EXTRACTED ENTRIES:
Content starts
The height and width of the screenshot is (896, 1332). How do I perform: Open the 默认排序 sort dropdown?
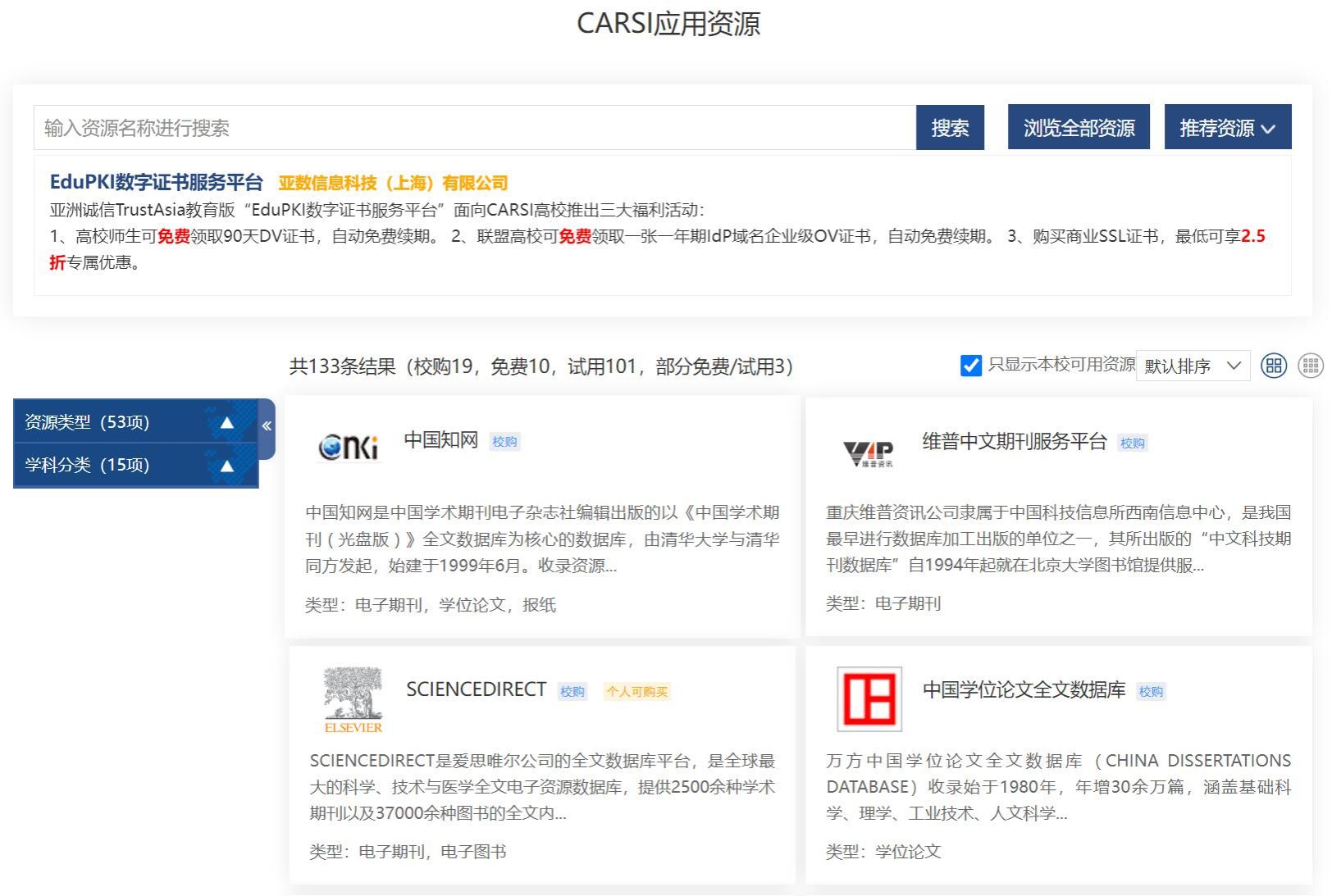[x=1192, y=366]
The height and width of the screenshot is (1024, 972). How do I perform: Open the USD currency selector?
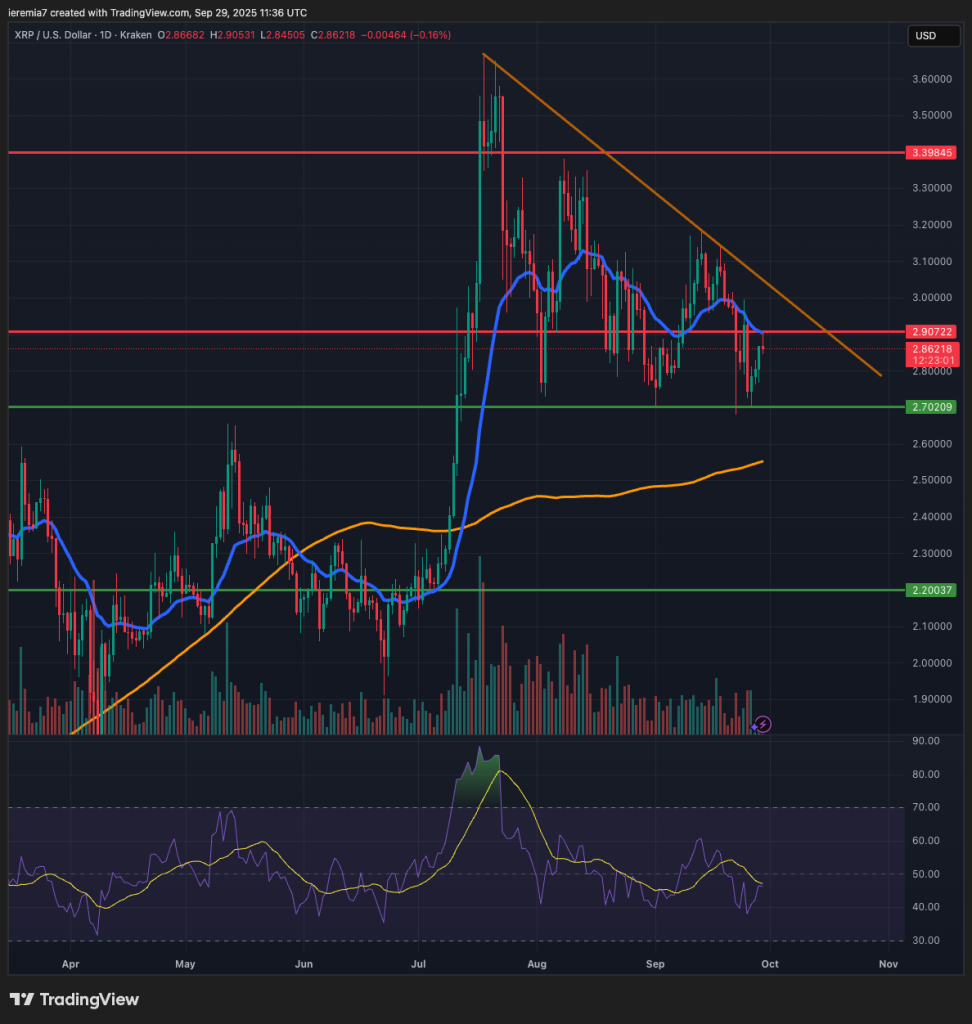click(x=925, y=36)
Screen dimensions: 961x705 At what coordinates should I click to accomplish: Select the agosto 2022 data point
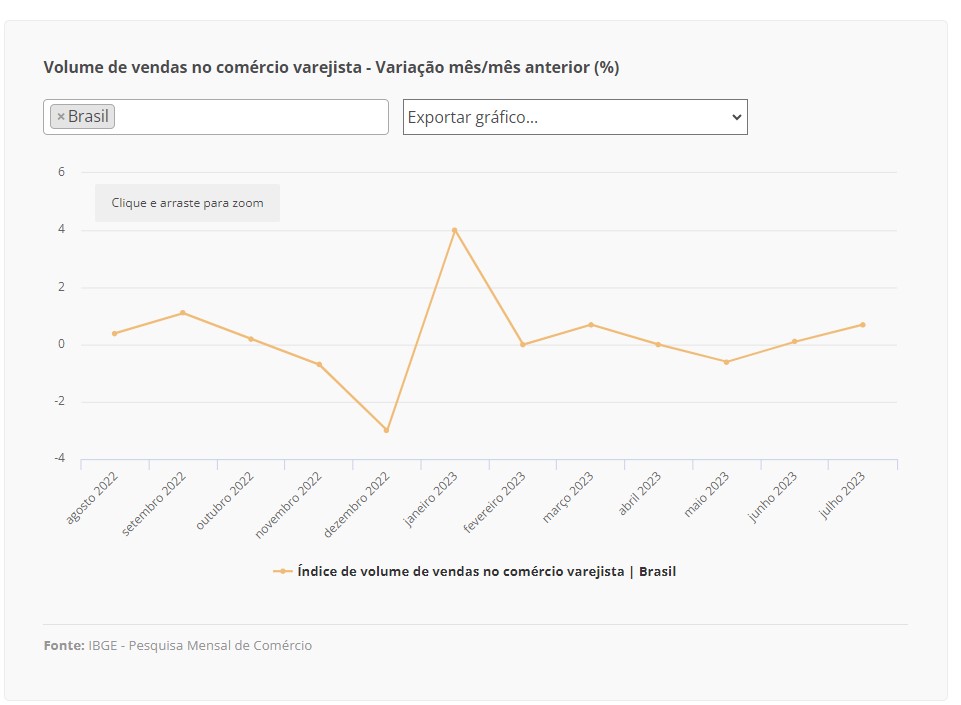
Content ends
TASK DESCRIPTION:
A verbatim copy of the entries, stripped of pictures, should be produced.

EXERCISE SOLUTION:
The height and width of the screenshot is (896, 1332). How do I perform: Open the 默认排序 sort dropdown?
[x=1192, y=366]
The height and width of the screenshot is (1024, 972). How do I perform: Open the USD currency selector?
click(x=925, y=36)
Screen dimensions: 961x705 At what coordinates should I click to accomplish: Select the agosto 2022 data point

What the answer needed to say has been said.